[Raw rows]

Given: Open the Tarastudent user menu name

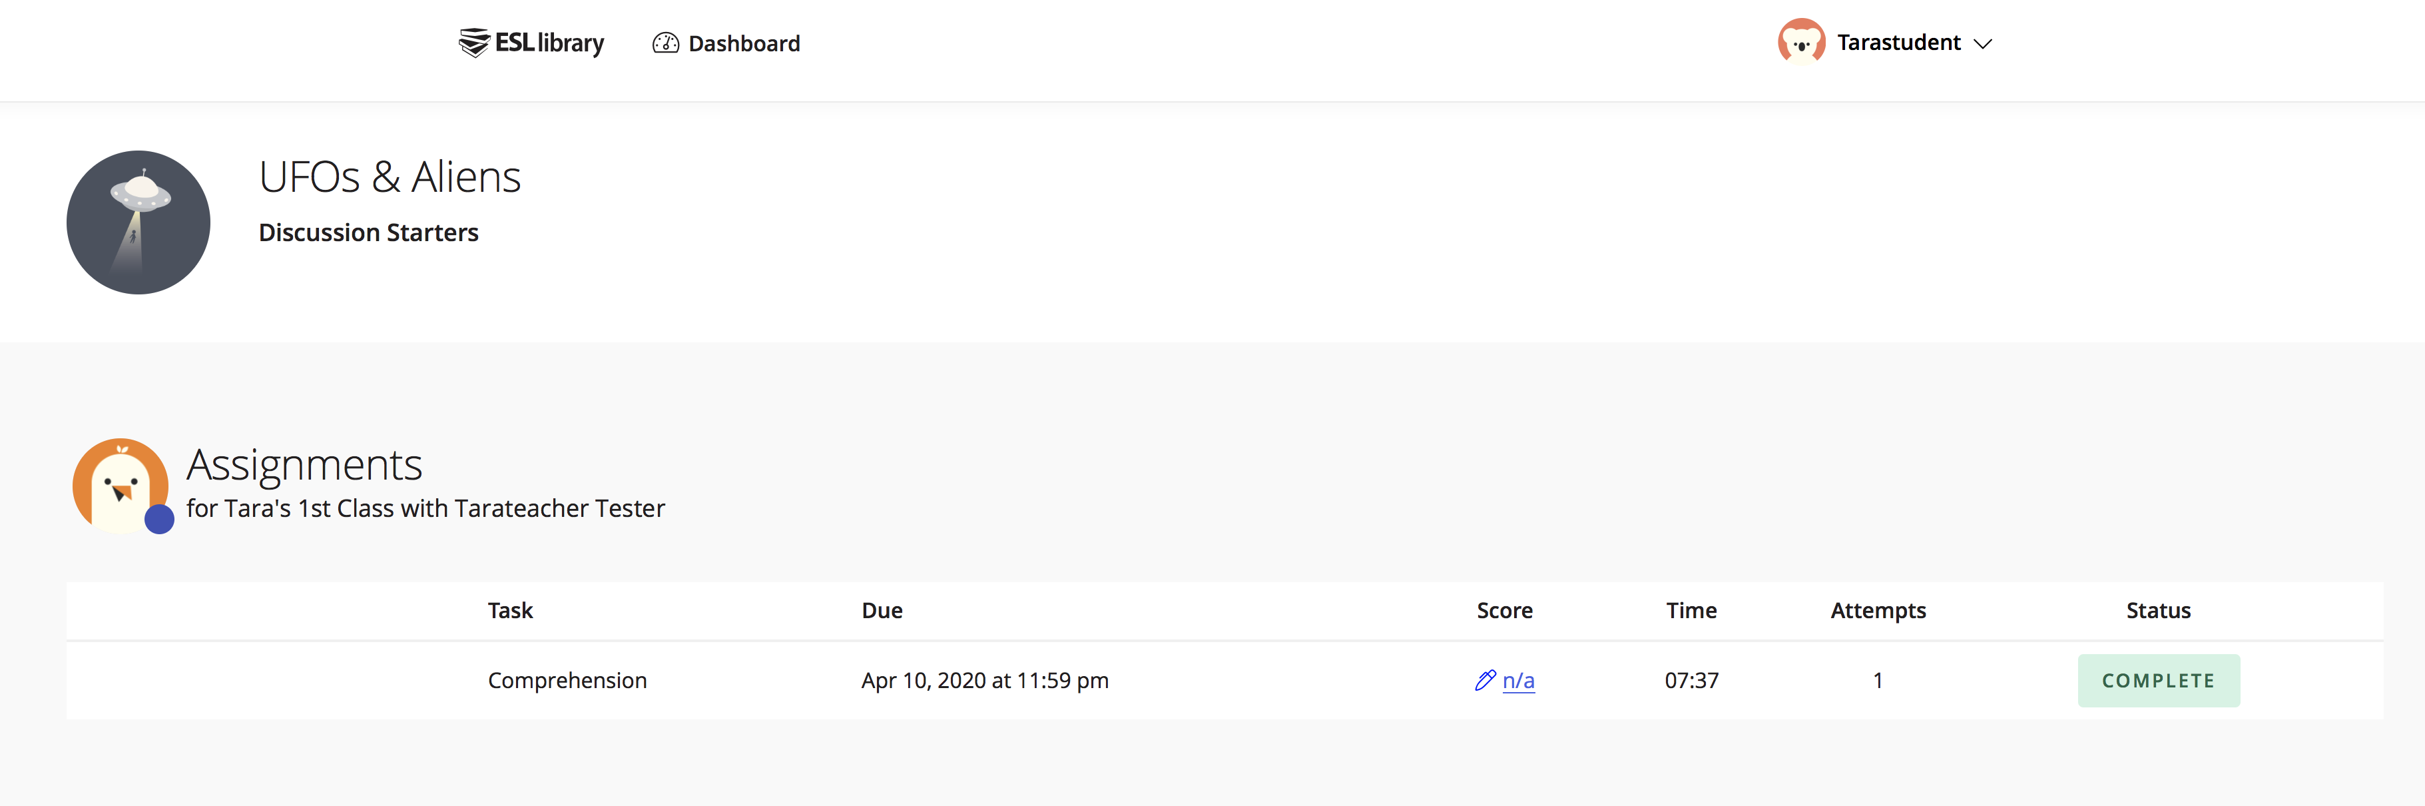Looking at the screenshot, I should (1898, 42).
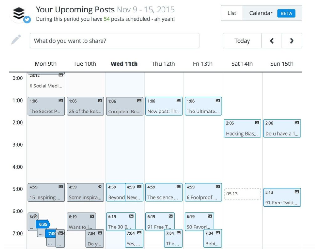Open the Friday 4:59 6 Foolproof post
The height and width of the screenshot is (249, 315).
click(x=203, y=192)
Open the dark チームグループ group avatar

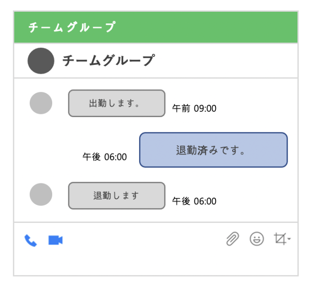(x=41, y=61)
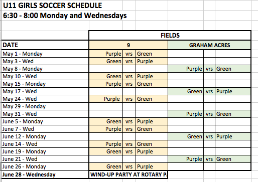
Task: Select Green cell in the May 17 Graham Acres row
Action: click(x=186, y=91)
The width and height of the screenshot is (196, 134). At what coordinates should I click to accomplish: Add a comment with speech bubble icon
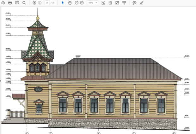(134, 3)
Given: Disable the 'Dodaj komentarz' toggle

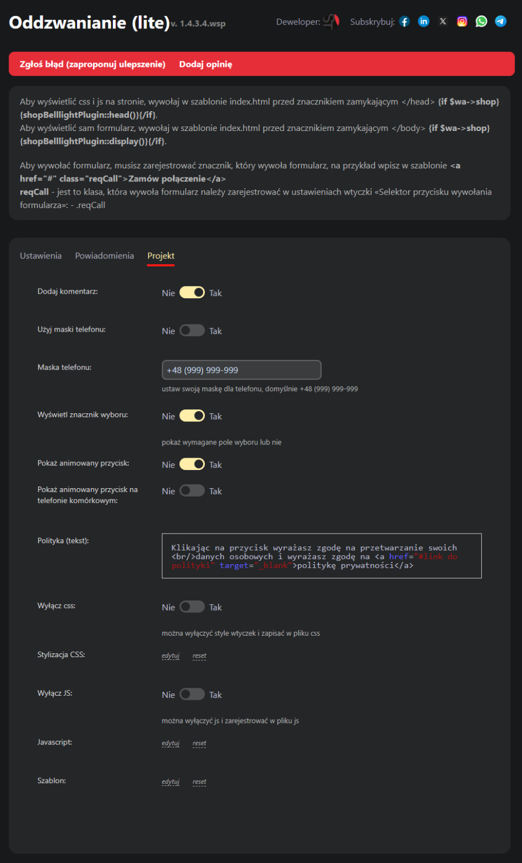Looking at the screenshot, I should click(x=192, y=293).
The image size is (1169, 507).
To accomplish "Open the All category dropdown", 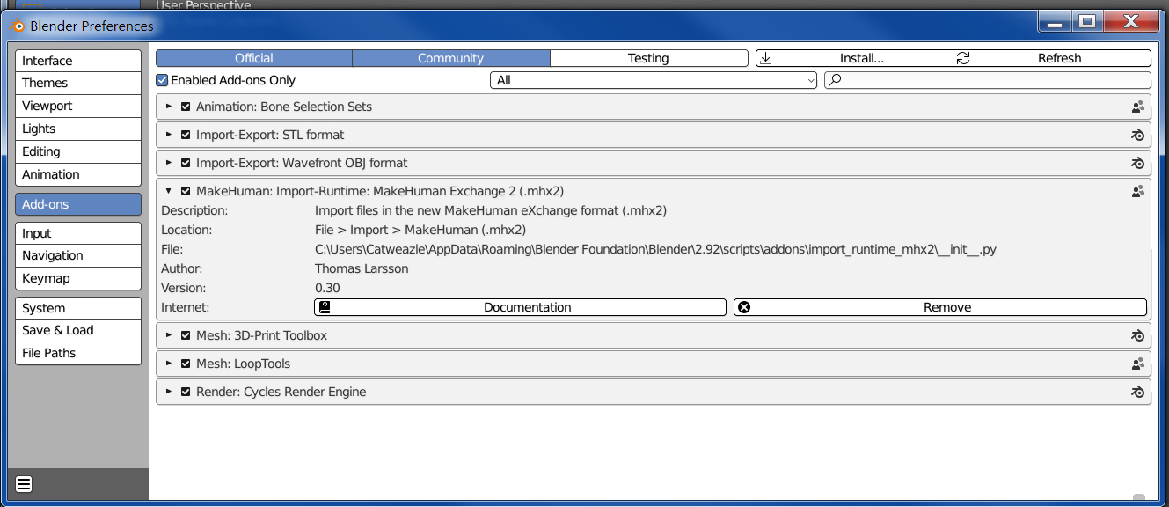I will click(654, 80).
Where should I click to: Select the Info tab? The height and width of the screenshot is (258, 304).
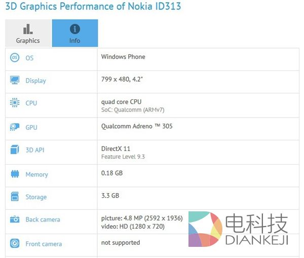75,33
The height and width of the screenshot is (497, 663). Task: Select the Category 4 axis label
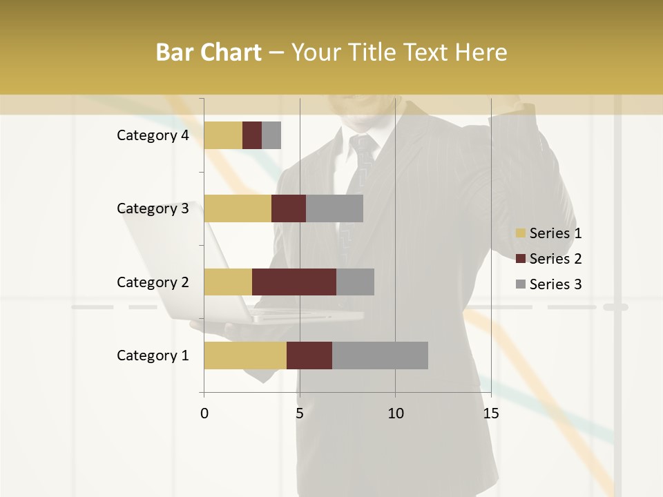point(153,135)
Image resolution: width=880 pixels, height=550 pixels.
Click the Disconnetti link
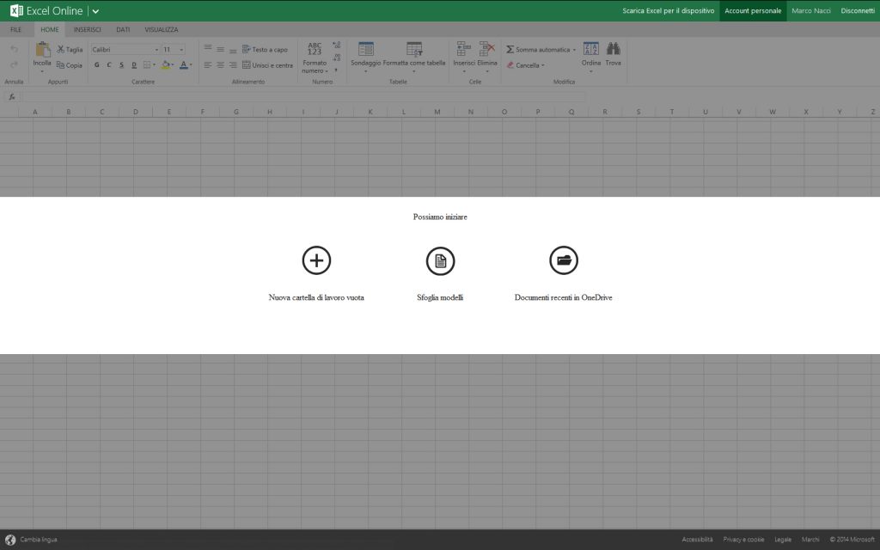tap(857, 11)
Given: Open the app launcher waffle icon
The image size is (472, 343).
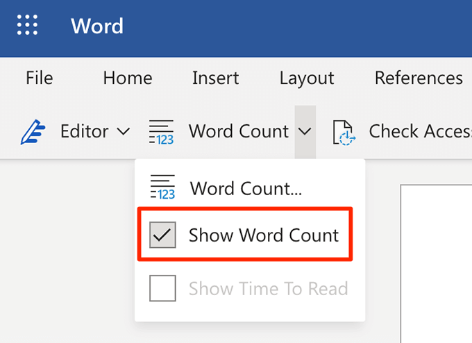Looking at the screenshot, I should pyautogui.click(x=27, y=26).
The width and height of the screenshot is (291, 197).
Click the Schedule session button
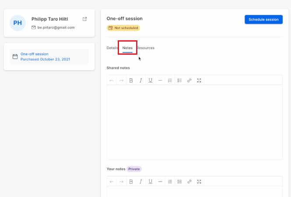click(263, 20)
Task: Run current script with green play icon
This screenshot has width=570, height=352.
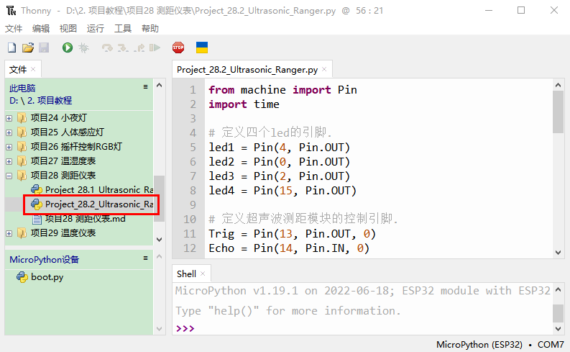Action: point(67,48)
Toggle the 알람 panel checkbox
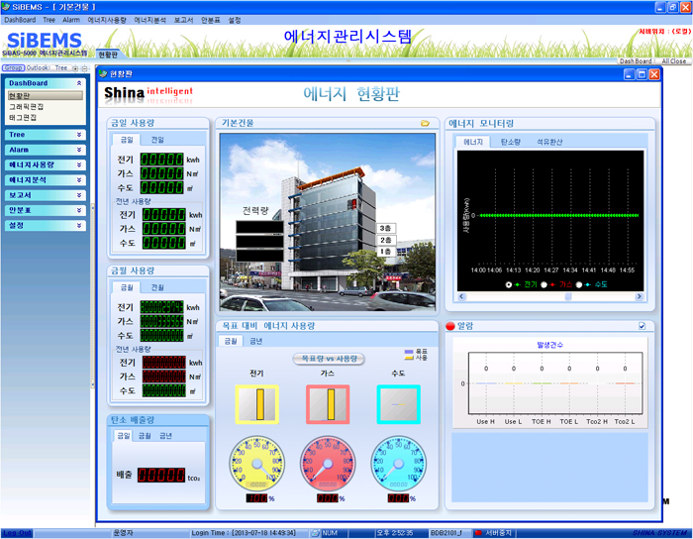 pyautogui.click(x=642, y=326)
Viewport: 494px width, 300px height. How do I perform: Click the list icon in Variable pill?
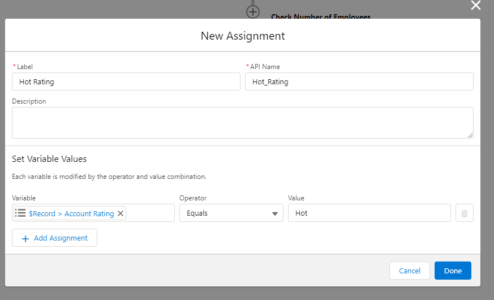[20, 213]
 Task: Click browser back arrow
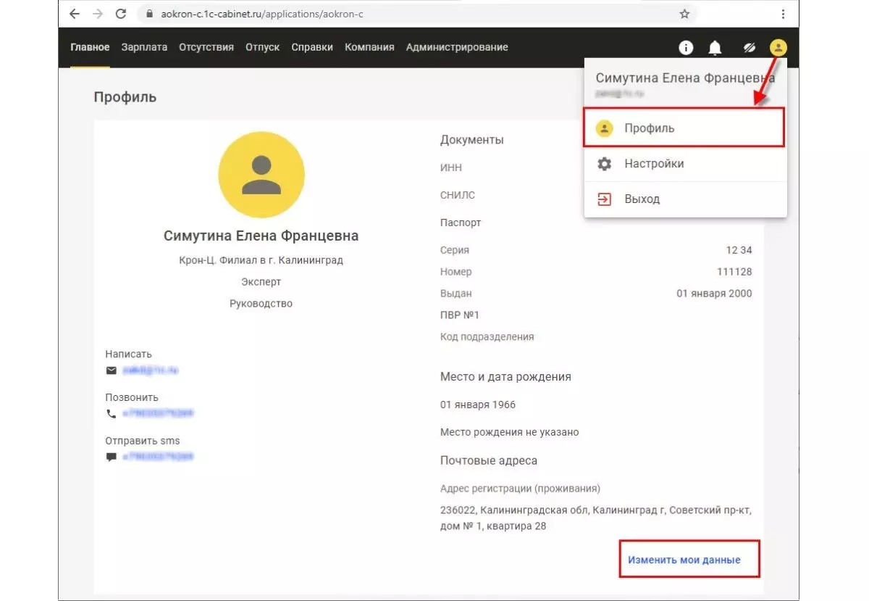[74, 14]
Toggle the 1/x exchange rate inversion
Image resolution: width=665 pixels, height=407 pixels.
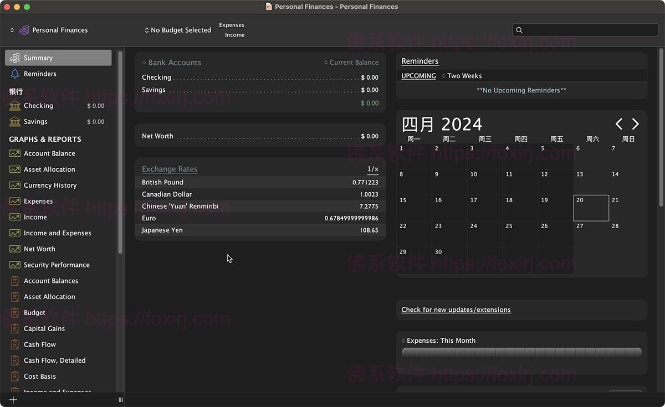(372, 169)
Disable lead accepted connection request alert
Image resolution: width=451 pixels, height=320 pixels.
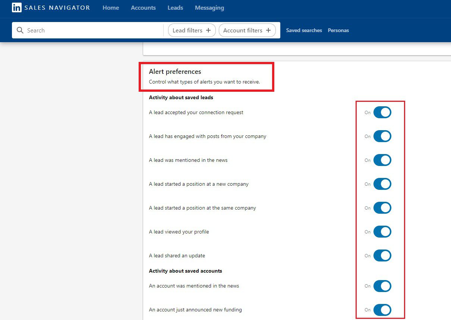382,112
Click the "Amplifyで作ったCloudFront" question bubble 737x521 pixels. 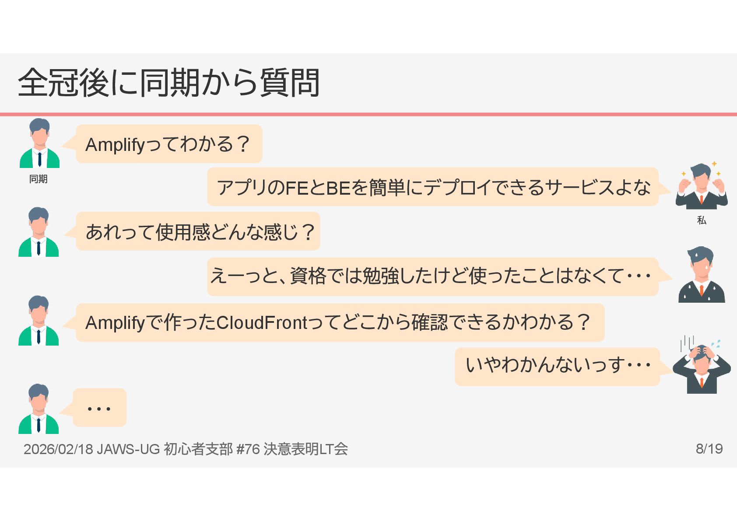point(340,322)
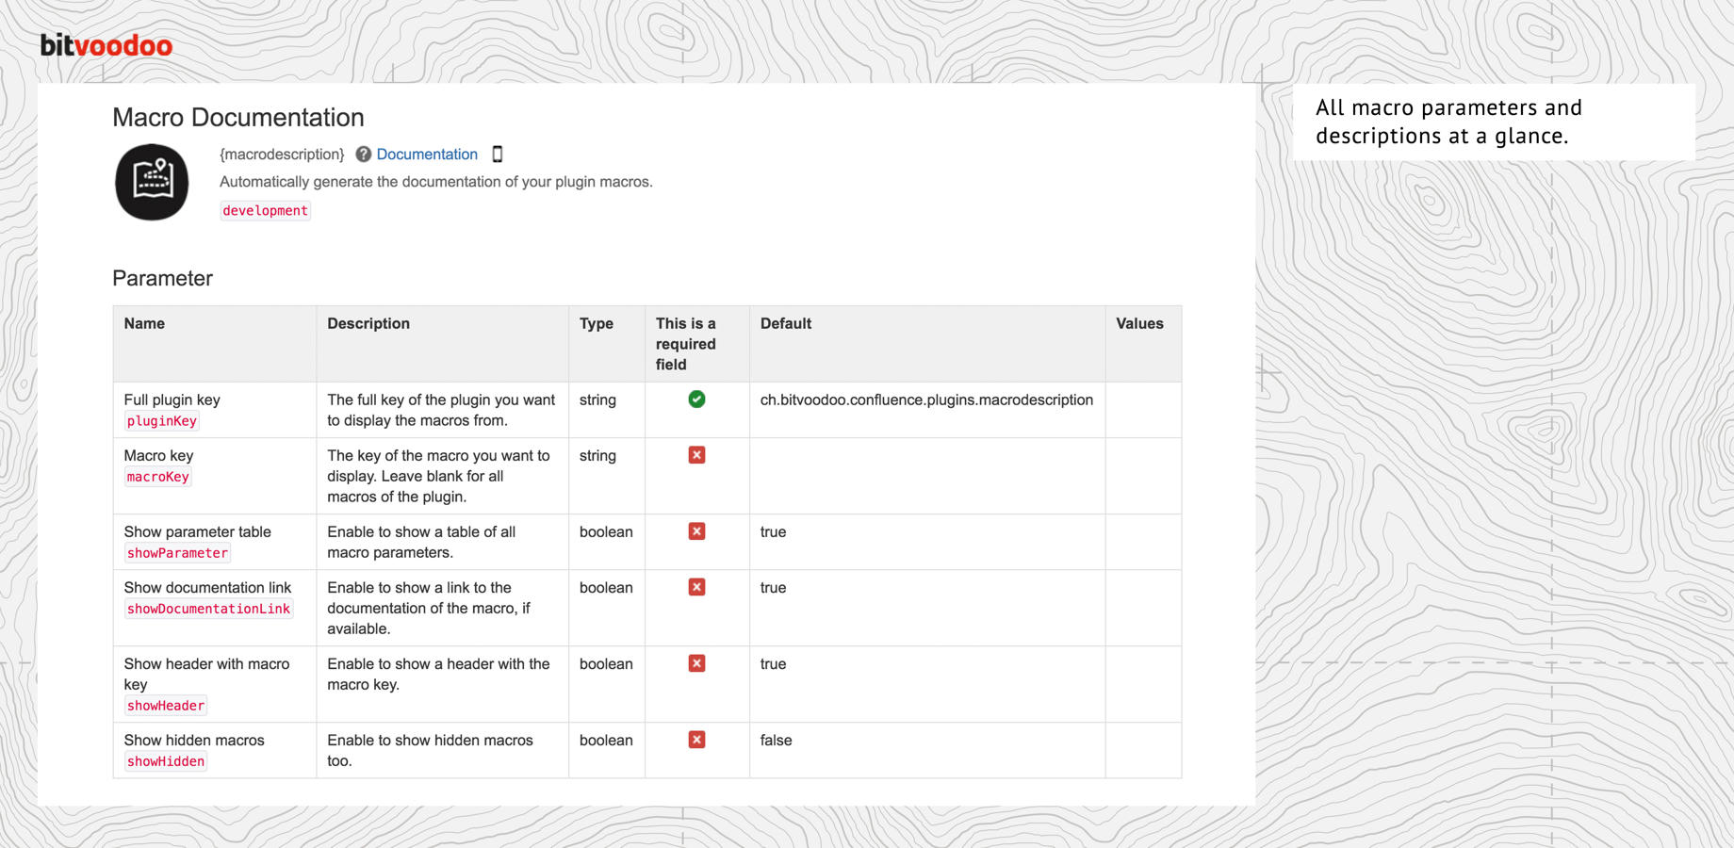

▶ [What the task requires]: Copy the rows above from the line containing "Where should I" through the line containing "pyautogui.click(x=642, y=326)", including both of those lines. Omit the pictures.

▶ [Response to the exercise]:
Where should I click to: Select the Info tab? The height and width of the screenshot is (258, 304).
75,33
The height and width of the screenshot is (497, 663). Task: Select the Category 4 axis label
point(153,135)
Image resolution: width=880 pixels, height=550 pixels.
Click the Disconnetti link
tap(857, 11)
Given: Open the app launcher waffle icon
The image size is (472, 343).
Looking at the screenshot, I should pyautogui.click(x=27, y=26).
The width and height of the screenshot is (291, 197).
Click the Schedule session button
click(263, 20)
Task: Run current script with green play icon
This screenshot has width=570, height=352.
Action: point(67,48)
Toggle the 알람 panel checkbox
 pyautogui.click(x=642, y=326)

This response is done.